Meta Wants to Turn Prediction Into Another Engagement Product
If prediction markets move inside social platforms, public life becomes something users are trained to wager on, even before money enters the app.

Lucas Ropek reported for TechCrunch on June 23 that Mark Zuckerberg wants Meta to build a prediction-market app modeled on platforms such as Polymarket and Kalshi. The app, internally called Arena, would reportedly start as a standalone smartphone product where users earn points for making correct predictions rather than betting real money. TechCrunch, citing the New York Times, reported that cash could be added later.
The mechanism is gamification before monetization. Meta does not need to launch real-money betting on day one for the product to matter. A points-based prediction app can still train users to treat politics, sports, celebrity news, public policy, elections, trials, economic data and global conflict as events to forecast, rank and revisit. The wager may be symbolic at first. The behavioral loop is not.

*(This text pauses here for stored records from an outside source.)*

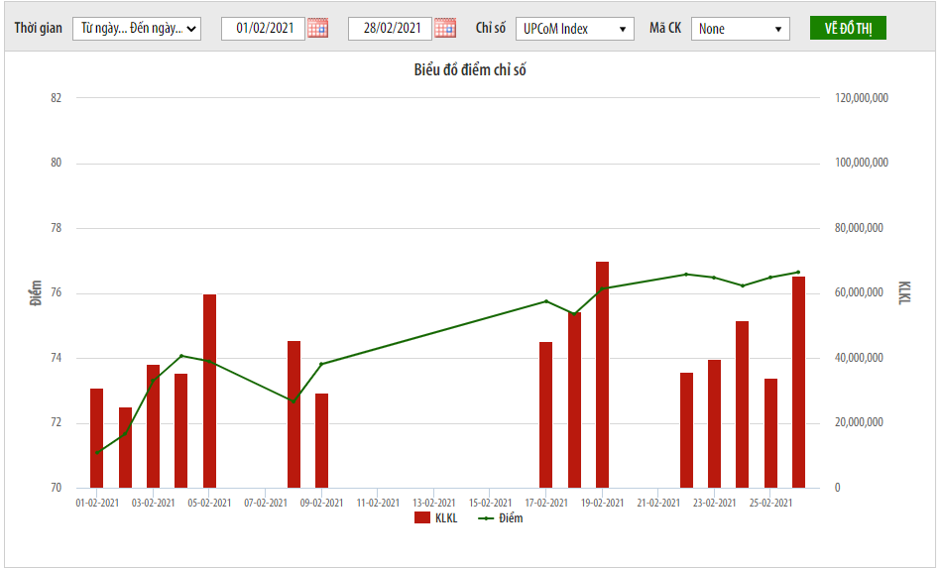Open the start date calendar picker icon

[317, 28]
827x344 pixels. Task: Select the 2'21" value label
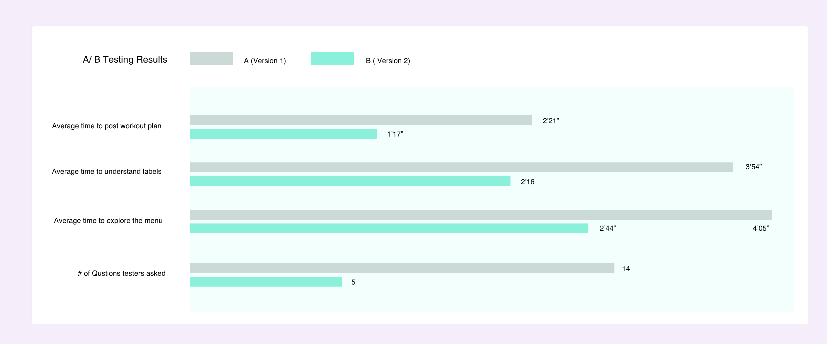[551, 121]

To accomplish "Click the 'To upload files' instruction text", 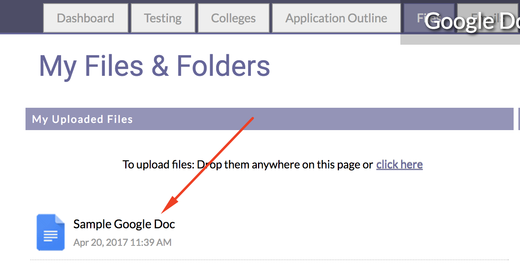I will [x=248, y=164].
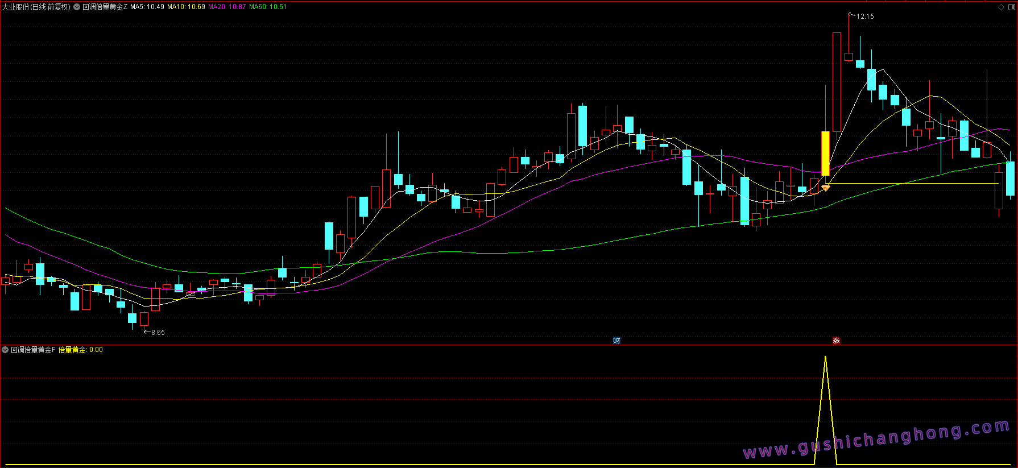
Task: Click the 大业股份 stock title label
Action: tap(36, 7)
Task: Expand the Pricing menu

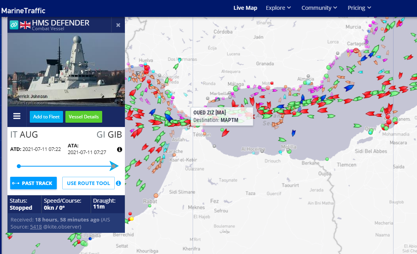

That loop is familiar. Social platforms already know how to turn attention into habit. They reward return visits, visible status, speed, reaction and competition. A prediction market gives that system a cleaner structure: make a call, watch the odds move, check whether the crowd agrees, come back for the result. The product does not just ask users what they think. It asks them to attach identity and scorekeeping to being right.
That is why Meta’s entry would change the scale of the prediction-market debate. Polymarket and Kalshi are already powerful enough to attract regulators, lawsuits and traders looking for an edge. Meta brings a different asset: distribution. A standalone Arena app could still be fed by Facebook, Instagram, Threads and WhatsApp-adjacent attention flows. Even without direct integration, Meta knows how to push users toward new behaviors when it decides a format is strategically important.
The regulatory fight is already messy. State attorneys general have argued that some prediction-market contracts look too much like gambling, especially when tied to sports. In April, New York Attorney General Letitia James joined a bipartisan coalition defending states’ authority to apply gambling laws to prediction markets. The federal government has moved in the other direction, suing several states over attempts to regulate prediction-market operators under state law.
That conflict matters because Meta is not entering a settled category. Prediction markets are being described as finance, forecasting, entertainment, gambling, civic intelligence and speculative trading, depending on who benefits from the label. The label determines the regulator. The regulator determines the guardrails. The guardrails determine whether a platform can scale first and answer hard questions later.
Meta’s reported points-based design gives the company a softer opening. It can frame Arena as a game, not gambling. It can test engagement without immediately triggering the same legal exposure as cash trading. It can learn which topics pull users back, which communities form around prediction, which events drive intensity and where the product might support future monetization. The absence of money at launch does not mean the absence of stakes.
The stakes sit inside the social behavior the product creates. If prediction becomes another feed-native habit, public events become raw material for competition. Users are not only consuming information. They are sorting it by payoff, probability and personal scoreboard. That can sharpen attention, but it can also reward cynicism. A user trained to predict outcomes may begin to treat every public crisis as a market signal before treating it as a human event.
Power moves from public interpretation to platform-designed probability. News organizations, regulators, campaigns, leagues and public institutions already struggle to shape context inside social feeds. A Meta-owned prediction product would add another layer: not just what people see, but what they are incentivized to forecast. The platform would not need to decide what is true to influence behavior. It would only need to decide what is worth predicting.
The next version of the attention economy may not look like scrolling. It may look like placing a stake, even a fake one, on what happens next. If Meta normalizes prediction as social behavior before regulators decide what prediction markets are, the company will have done what large platforms often do best: turn an unsettled legal category into a user habit, then force the law to catch up.